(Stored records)
○ ○ ○ ○
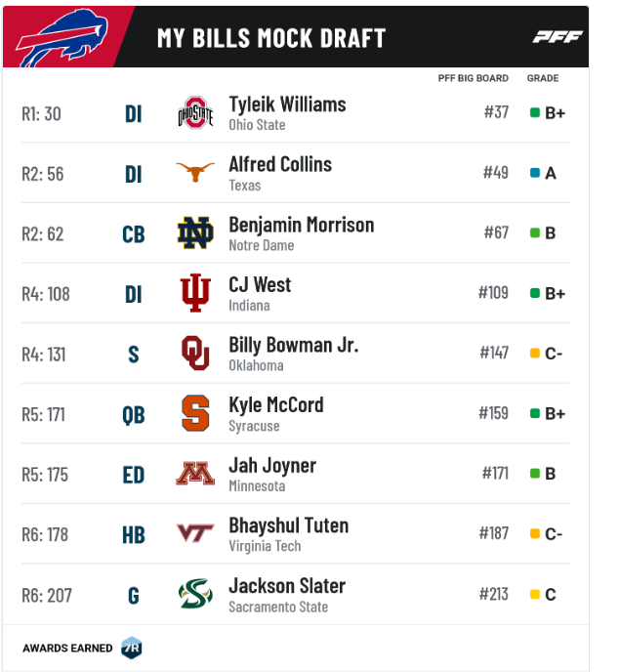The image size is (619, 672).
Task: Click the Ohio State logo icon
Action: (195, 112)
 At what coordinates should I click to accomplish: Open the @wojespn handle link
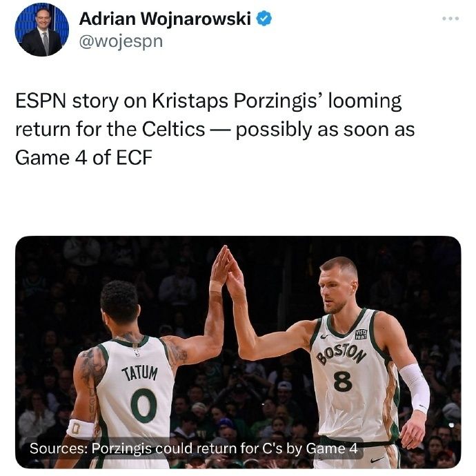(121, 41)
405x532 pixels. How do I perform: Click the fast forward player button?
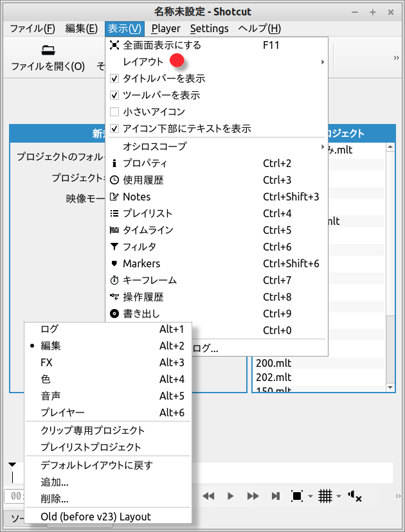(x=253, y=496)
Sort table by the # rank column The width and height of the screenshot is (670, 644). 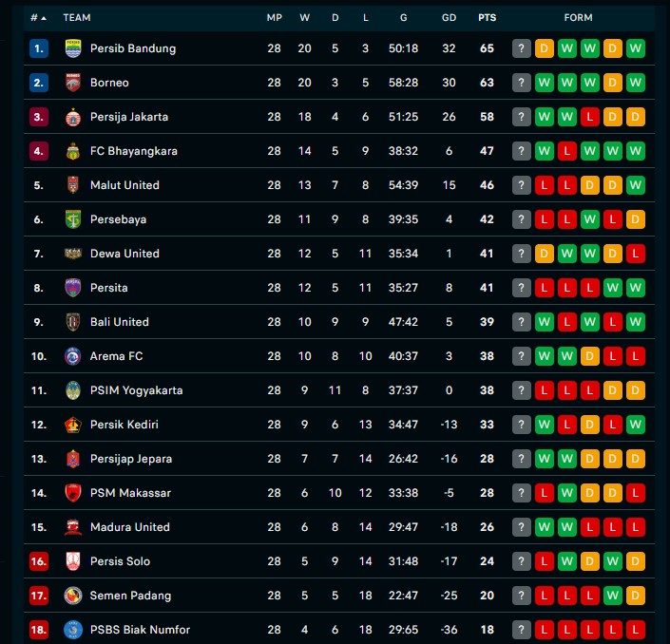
○ ○ ○ ○
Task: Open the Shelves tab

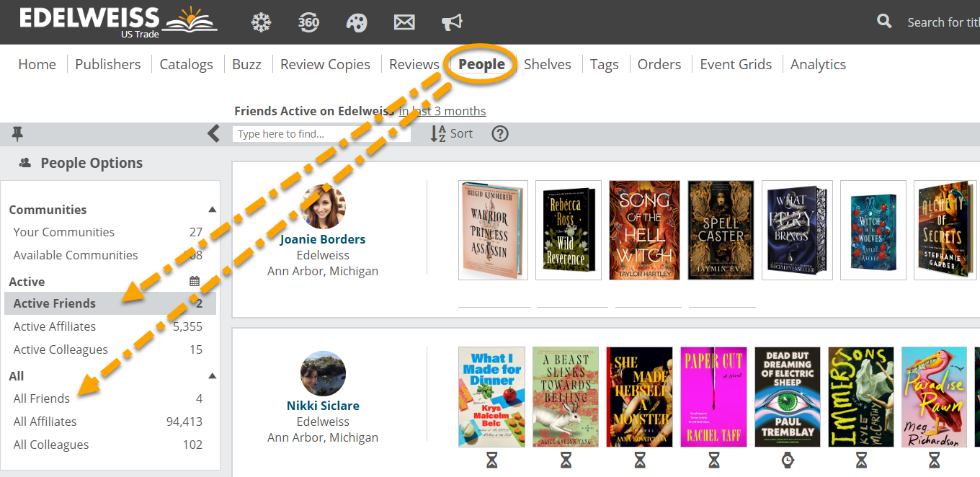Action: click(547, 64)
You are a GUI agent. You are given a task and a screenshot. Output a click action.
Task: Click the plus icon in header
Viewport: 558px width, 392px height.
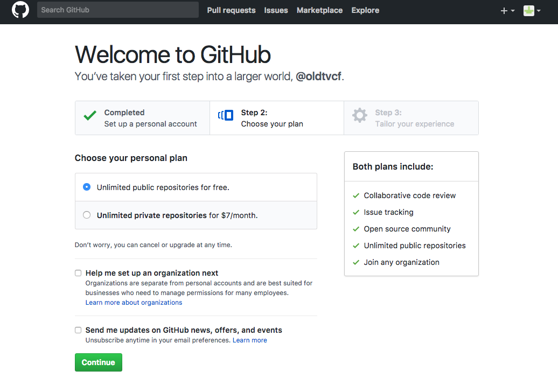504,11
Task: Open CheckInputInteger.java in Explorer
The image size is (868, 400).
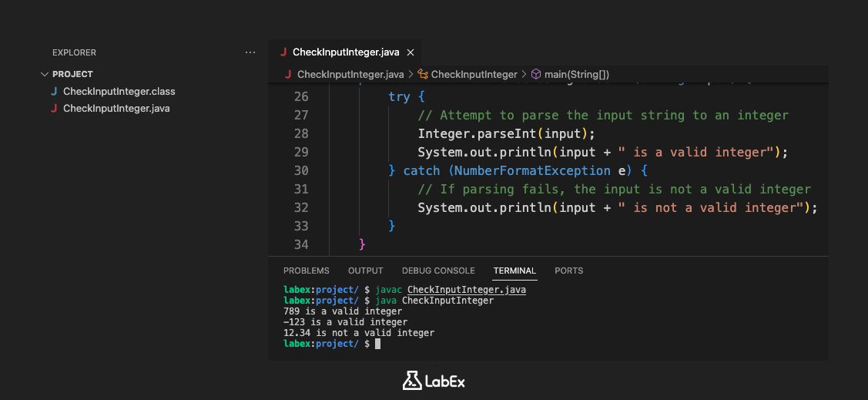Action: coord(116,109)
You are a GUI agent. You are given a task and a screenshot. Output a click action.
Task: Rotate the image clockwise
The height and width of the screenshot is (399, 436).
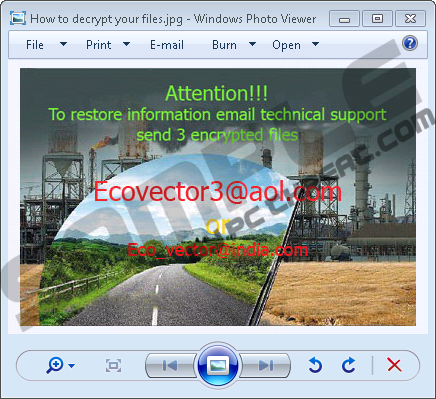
○ ○ ○ ○
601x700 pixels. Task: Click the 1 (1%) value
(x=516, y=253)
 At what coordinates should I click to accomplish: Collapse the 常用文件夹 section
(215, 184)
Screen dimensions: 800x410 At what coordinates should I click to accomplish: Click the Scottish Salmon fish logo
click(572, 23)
○ ○ ○ ○
AIM OF THE TASK: Write out, word for word, the stretch of entries that begins at the line with "At what coordinates should I click to accomplish: Open" and ends at the line with "Sort table by". Pictures do not belong in it.

REPLY TO THE TASK:
 At what coordinates should I click to accomplish: Open the @wojespn handle link
(121, 41)
405x532 pixels. How do I perform: Click the fast forward player button?
(x=253, y=496)
Sort table by the # rank column The width and height of the screenshot is (670, 644). 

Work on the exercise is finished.